For the better part of two years, Republican policymakers in states nationwide launched a deliberate, calculated effort to restrict voting rights -- the most sweeping effort in the United States since the Jim Crow era -- specifically to influence the outcome of the 2012 elections. The goal of voter-ID laws, voter-registration restrictions, and closed early-voting windows wasn't subtle: identify likely Democratic voters and try to limit their turnout.
It's hard to overstate the extent to which this backfired.
Blacks voted at a higher rate this year than other minority groups and for the first time in history may also have voted at a higher rate than whites, according to a Pew Research Center analysis of census data, election day exit poll data and vote totals from selected cities and counties. [...]
These participation milestones are notable not just in light of the long history of black disenfranchisement, but also in light of recently-enacted state voter identification laws that some critics contended would suppress turnout disproportionately among blacks and other minority groups.
This should, of course, be the starting point for a fascinating debate: did voting rates among African Americans go up despite GOP voting restrictions or because of Republican disenfranchisement efforts?
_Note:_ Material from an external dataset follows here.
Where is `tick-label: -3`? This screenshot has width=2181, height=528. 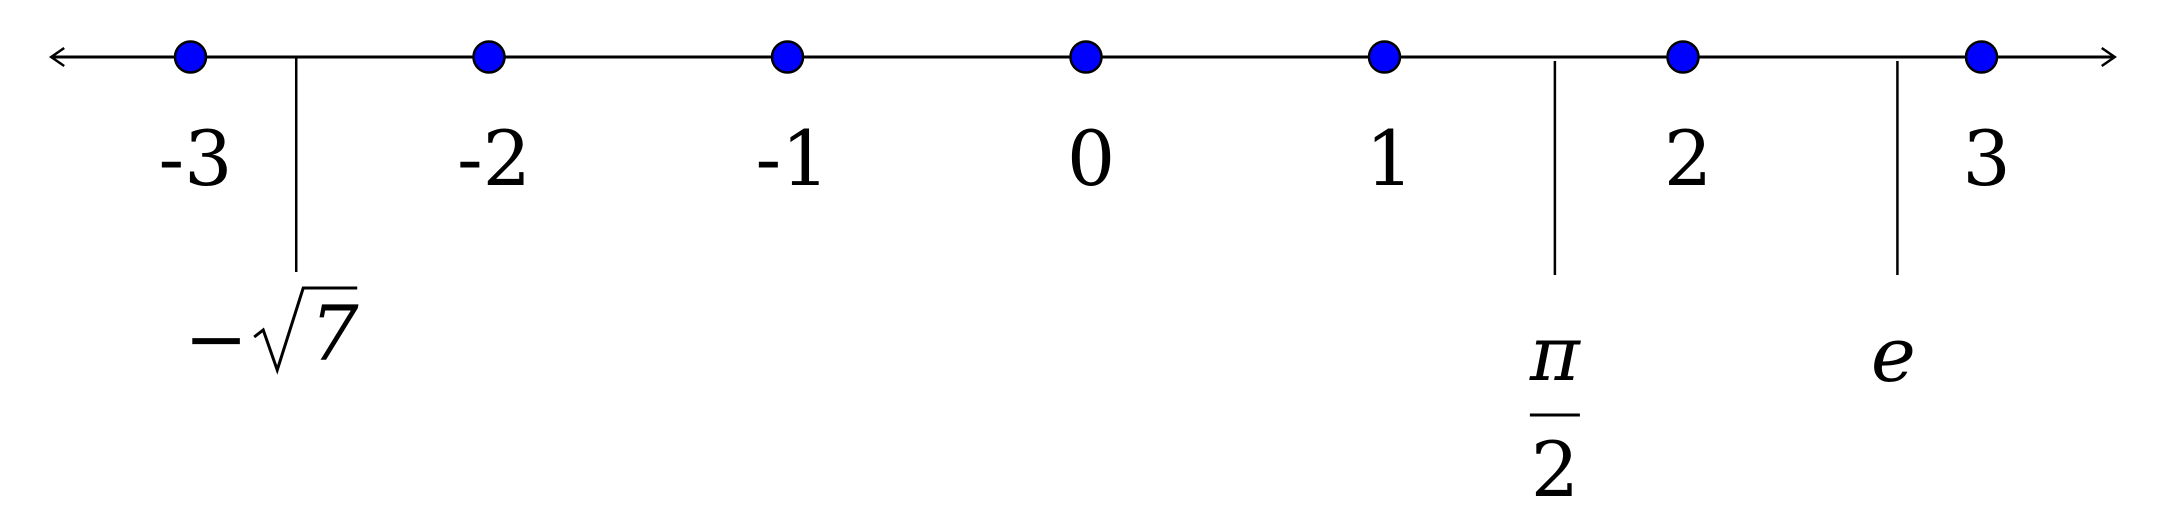 tick-label: -3 is located at coordinates (195, 158).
In other words, did the "war on voting" set up hurdles that voters found easy to overcome, or did the restrictions inspire black voters to work even harder to make sure their voices were heard?
I'm inclined to agree with Josh Marshall's take: "I continue to think -- and I'm not alone in this -- that Republican sowed the wind with voter suppression tactics and reaped the whirlwind. Far from taking the edge off African-American turnout, which was the intent, it mobilized these voters to historic levels."